* WORK INSTRUCTIONS
(1) Decide whether each statement agrees with the coupler thread, answering yes or no and quoting the deciding words. (a) The 781 coupler mounts too low to couple with AMS cars that have standard AMS couplers. (b) CCSII's track goes up and down a lot. (c) The 1:20.3 AMS coupler comes in a pocket that has to be glued to the locomotive.
(2) Reproduce the coupler thread between "## SRW (Jan" and "Mik (Jan 2, 2008)", inclusive.
(3) In the coupler thread, what is the name of the menu on the Kadee site, and where does it appear?

* TEXT

########

Please keep it simple.


----------



## Greg Elmassian (Jan 3, 2008)

The simplest thing is to look it up on the Kadee site first, There is a menu on the site, in a gray bar called "CONVERSIONS" and there are 2 entries for large scale... 

What is listed for the 2-8-0 is "2-8-0 Consolidation.........................901† & 902†, 781" 

The little "t" means the new style coupler. 

There is a new generation that looks more realistic. You also have to decide between "G" scale and the "#1" scale. You have to pick that. 

Are you using stock couplers on the AMS coaches? 

There is no simple answer because you have to make some choices and also provide a bit more information, because coupler choice can also be related to the curves you have. 

Sorry, no simple answer... 

To recap: 

1. what couplers are you using on the AMS freight cars 
2. Will you standardize to all Kadee 
3. Do you want the smaller #1 or the G scale 
4. do you have track that goes up and down a lot? (bigger couplers stay together better) 

Greg


----------



## East Broad Top (Dec 29, 2007)

Don't go with Kadee, get the 1:20.3 AMS coupler. It comes in a bolt-on pocket that will bolt directly onto the rear (and front) of the B'mann 2-8-0. 



















Later, 

K


----------



## CCSII (Jan 3, 2008)

Greg


You mention the 781. I ordered the 781 based on info from the Kadee sight. As far as I can tell, that coupler, even with the "medium offset," mounts too low to be able to couple to the AMS cars which have the standard AMS couplers.


----------



## CCSII (Jan 3, 2008)

Sorry for the two posts in a row.

I have the 781 but have not done the exchange because it appears that it won't do the job. My track is level, my AMS cars will keep their original couplers for now, I'm not worried about the size.


----------



## Gary Armitstead (Jan 2, 2008)

I did the same install that Kevin suggests with the AMS 1:20.3 couplers. Direct bolt-on to the front and rear of the Connie. AND lines up just great for AMS cars.


----------



## CCSII (Jan 3, 2008)

Thanks for the help guys.


----------



## Greg Elmassian (Jan 3, 2008)

I think, and I know you want to keep it simple, that you need to decide #2 above..... first... (and that will rely on your answer to #1 above) 

All your other answers rely on this first. 

Based on your answer, the other question (coupler height) get's answered. Also, most people asking about Kadees are usually interested in the remote uncoupling. 

I'd make your overall decisions first. 

Greg


----------



## CCSII (Jan 3, 2008)

Thanks Greg


----------



## Torby (Jan 2, 2008)

Leave him alone with me a minute and I'll have him completely befuddled!

If the rest of your equipment has the ams coupler, just change this loco to match. Sounds like an easy conversion.


----------



## SRW (Jan 13, 2010)

I could 'befuddle' him further and suggest the Ozark Miniatures Link and Pin couplers that I chose for my Bachmann Connie which came out looking really good for my log cars. I made it so I can unscrew the pocket coupler and convert it back to Kadees though to hook up to my other cars when I choose to. [Just kidding as to the OP but I wanted to illustrate that you can do a couple of set ups that can be unscrewed and swapped for different applications so it doesn't have to be a permanent mod.]

http://www.ozarkminiatures.com/Scripts/prodList.asp


----------



## Mik (Jan 2, 2008)

Simple? ..... wire bread ties. The only true universal large scale coupler! 

If the rest of your stuff has AMS couplers, and they work for you, then I'd second the suggestion of just using them on the locomotive too. 

If you're looking to change the whole fleet to kadees, then follow whatever kadee suggests


----------

########

* INFORMATION SHOWN
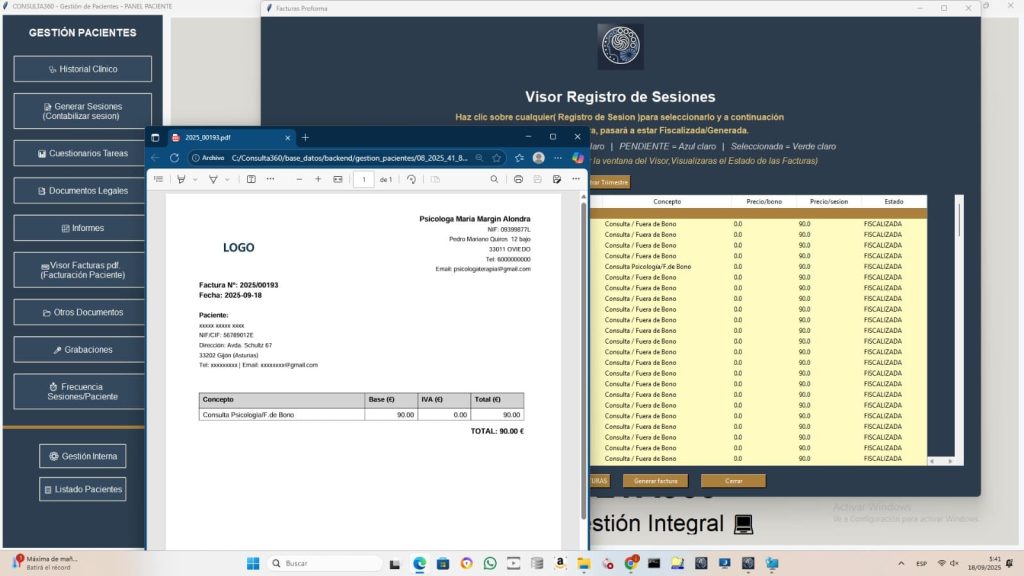The image size is (1024, 576).
Task: Open the PDF toolbar more options menu
Action: (575, 179)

########

* OUTPUTS BY TASK
(1)
(a) Yes: "that coupler, even with the "medium offset," mounts too low to be able to couple to the AMS cars which have the standard AMS couplers"
(b) No: "My track is level"
(c) No: "It comes in a bolt-on pocket that will bolt directly onto the rear (and front) of the B'mann 2-8-0."

(2)
## SRW (Jan 13, 2010)

I could 'befuddle' him further and suggest the Ozark Miniatures Link and Pin couplers that I chose for my Bachmann Connie which came out looking really good for my log cars. I made it so I can unscrew the pocket coupler and convert it back to Kadees though to hook up to my other cars when I choose to. [Just kidding as to the OP but I wanted to illustrate that you can do a couple of set ups that can be unscrewed and swapped for different applications so it doesn't have to be a permanent mod.]

http://www.ozarkminiatures.com/Scripts/prodList.asp


----------



## Mik (Jan 2, 2008)

(3) The menu is called "CONVERSIONS," and it appears in a gray bar.